Polarized Light Weirdness
The same weirdness problem arises when we pass light through polarized devices as in the figure at the left. The devices are calcite crystals in which the light is split into two parts, a horizontal (H) and a vertical (V) channel. If we try to send individual photons through, they go through only one channel or the other, never through both, and those that come out of the H channel are always horizontally polarized, those that come out of the V channel are always vertically polarized as we might expect.
It is possible to orient photons to other angles at the input. One such arrangement is to adjust them polarized so that they are tilted 45 degrees right or left as illustrated in the same figure. If we orient the input to 45 degrees, tilted right, we get half of the photons coming out the H channel and half out of the V channel, one at a time, but these are always horizontal and vertical polarized, no longer polarized at 45 degrees right.
Now comes the weird part. See the figure at the left. If we put a second calcite crystal in line with the first one, but reversed so that the H channel output of the first goes into the H channel of the second and the V channel output of the first goes into the V channel of the second, we expect the output to consist of one photon at a time (and it is), but since the first crystal only outputs horizontal or vertical polarized photons we expect only horizontal or vertical polarized photons out of the second crystal.

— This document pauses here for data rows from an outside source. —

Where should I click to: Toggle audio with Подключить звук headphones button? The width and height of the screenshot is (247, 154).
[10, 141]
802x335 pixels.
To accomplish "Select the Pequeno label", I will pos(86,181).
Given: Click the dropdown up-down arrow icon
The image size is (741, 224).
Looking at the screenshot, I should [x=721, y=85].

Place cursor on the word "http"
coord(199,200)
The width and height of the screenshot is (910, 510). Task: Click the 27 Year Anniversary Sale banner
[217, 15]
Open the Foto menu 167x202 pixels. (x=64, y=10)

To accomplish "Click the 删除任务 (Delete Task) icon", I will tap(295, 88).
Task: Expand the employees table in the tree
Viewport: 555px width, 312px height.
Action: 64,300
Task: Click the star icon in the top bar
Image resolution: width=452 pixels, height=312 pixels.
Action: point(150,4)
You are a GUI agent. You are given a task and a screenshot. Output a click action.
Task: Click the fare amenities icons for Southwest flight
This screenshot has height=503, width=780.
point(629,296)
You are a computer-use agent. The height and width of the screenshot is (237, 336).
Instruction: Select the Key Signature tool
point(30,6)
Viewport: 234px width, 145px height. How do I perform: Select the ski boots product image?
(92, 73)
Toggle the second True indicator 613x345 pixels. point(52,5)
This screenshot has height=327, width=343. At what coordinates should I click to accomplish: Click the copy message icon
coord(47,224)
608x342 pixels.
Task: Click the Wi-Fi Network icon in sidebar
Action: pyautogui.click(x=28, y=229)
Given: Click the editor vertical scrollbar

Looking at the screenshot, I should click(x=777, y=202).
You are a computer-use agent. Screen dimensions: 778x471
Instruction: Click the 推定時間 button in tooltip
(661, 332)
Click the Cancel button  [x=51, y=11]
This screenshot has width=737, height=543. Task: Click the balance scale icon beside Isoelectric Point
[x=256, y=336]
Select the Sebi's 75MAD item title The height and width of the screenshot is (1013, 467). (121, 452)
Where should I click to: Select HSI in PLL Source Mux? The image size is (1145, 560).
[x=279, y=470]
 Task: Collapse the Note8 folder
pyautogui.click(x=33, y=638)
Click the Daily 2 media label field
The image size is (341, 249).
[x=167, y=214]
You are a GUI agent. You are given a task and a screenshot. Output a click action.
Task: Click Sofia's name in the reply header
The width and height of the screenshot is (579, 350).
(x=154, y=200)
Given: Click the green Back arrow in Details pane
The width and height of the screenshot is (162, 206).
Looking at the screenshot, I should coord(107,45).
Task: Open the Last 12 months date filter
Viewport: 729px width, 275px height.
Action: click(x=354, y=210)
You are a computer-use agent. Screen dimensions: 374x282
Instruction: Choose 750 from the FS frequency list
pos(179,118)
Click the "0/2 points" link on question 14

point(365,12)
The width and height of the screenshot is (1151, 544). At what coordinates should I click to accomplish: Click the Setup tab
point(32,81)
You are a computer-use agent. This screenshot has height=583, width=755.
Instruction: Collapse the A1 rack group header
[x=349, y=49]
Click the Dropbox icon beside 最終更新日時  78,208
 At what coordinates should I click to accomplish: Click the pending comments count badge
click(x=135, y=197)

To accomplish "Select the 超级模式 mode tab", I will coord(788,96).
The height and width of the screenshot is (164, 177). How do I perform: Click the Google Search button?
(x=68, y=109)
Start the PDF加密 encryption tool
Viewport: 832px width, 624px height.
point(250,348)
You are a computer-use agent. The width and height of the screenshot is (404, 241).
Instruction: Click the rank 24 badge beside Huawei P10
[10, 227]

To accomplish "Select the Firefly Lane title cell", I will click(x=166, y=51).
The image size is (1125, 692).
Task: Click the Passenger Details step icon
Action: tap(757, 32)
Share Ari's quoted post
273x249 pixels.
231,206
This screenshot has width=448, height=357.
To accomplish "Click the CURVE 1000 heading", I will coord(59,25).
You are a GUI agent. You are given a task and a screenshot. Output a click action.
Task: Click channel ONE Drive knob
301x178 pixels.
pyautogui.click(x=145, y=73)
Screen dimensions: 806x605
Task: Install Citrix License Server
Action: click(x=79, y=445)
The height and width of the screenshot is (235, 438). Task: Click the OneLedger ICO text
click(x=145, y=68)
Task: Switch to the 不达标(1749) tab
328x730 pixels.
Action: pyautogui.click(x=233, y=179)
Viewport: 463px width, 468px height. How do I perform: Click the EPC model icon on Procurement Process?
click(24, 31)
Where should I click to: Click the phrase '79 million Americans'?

Quantum Weirdness at work.
However, if we test the polarization of the output, we find that the photons coming out are oriented to 45 degrees right, exactly like the input. Individual photons go in at 45 degrees right at the input, are still individual photons but horizontal or vertical oriented in the middle, but come out oriented 45 degrees right again at the output! Somehow the two channels combine as if the individual photons go through both channels at the same time, despite rigorous testing that detects only one at a time. Quantum Weirdness at work.
The polarization problem, like the double slit problem, is often called a quantum measurement problem. An often-quoted theory is that the photon does go both ways, but any attempt to detect/measure one of the paths disturbs the photon such that the measurement results in a change in the path of the photon.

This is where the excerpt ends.